Source passage:
COVID-19 related charges consists of costs related to both Chili’s and Maggiano’s:
employee assistance and related payroll taxes for certain team members,
conversion of certain parking lots into dining areas, and
initial purchases of restaurant supplies such as face masks and hand sanitizers required to continue to reopen dining rooms.
Restaurant closure charges primarily relates to closure costs and leases associated with certain closed Chili’s restaurants.
Remodel-related costs relate to fixed asset disposals associated with the ongoing Chili’s remodel initiative.
Lease modification gain, net in the twenty-six week period ended December 23, 2020 relates to the lease terminations of certain Chili’s operating lease liabilities.
Fiscal 2020
Restaurant impairment charges during the thirteen and twenty-six week periods ended December 25, 2019 primarily related to the long-lived and operating lease assets of 10 underperforming Chili’s restaurants.

Record excerpts:
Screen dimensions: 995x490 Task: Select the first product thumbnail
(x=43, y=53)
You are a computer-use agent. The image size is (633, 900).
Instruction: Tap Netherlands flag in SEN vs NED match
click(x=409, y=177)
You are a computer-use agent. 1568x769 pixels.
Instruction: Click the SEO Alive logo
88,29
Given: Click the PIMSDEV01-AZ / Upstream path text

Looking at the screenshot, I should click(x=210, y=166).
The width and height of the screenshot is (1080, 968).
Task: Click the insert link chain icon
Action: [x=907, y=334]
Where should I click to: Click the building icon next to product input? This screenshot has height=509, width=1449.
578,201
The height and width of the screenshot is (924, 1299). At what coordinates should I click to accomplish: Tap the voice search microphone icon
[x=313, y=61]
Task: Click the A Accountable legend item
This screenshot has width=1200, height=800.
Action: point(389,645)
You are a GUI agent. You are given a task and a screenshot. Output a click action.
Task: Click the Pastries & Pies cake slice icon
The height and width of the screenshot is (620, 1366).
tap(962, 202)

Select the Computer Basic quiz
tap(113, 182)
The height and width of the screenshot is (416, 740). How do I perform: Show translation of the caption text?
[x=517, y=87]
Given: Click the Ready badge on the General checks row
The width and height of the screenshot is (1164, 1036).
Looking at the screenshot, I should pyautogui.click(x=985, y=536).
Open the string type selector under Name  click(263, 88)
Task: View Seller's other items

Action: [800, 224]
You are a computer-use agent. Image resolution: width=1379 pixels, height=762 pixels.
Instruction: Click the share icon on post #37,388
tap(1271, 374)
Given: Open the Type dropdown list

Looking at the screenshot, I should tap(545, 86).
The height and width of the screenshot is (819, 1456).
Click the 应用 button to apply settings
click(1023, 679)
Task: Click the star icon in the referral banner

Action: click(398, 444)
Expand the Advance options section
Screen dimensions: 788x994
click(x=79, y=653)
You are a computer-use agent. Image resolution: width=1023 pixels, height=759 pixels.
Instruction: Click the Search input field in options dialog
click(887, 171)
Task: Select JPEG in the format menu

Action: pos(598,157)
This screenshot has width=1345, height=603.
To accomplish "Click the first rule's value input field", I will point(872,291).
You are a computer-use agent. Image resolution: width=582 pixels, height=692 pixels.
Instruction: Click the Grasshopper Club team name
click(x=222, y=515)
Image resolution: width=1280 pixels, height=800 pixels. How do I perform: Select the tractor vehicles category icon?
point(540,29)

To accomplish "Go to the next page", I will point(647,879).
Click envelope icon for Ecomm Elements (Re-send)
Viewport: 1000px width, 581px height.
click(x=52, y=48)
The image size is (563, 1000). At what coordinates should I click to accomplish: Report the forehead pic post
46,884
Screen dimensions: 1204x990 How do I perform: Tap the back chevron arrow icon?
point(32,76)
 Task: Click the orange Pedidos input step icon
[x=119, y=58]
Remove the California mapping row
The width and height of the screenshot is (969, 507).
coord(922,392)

Work instruction: Pick up the passage on Chili's and Maggiano's restaurant charges right after its final sentence and extend it in the same financial-note style.

Task output:
•    Restaurant closure charges during the thirteen and twenty-six week periods ended December 25, 2019 primarily related to leases on certain closed Chili’s restaurants.
•    Lease modification gain, net during the twenty-six week period ended December 25, 2019 included the first quarter of fiscal 2020 gain related to the lease termination of a previously impaired Chili’s operating lease.
•    Acquisition of franchise restaurants costs, net during the thirteen and twenty-six week periods ended December 25, 2019 related to the 116 restaurants acquired from a franchisee, refer to Note 15 - Fiscal 2020 Chili’s Restaurant Acquisition.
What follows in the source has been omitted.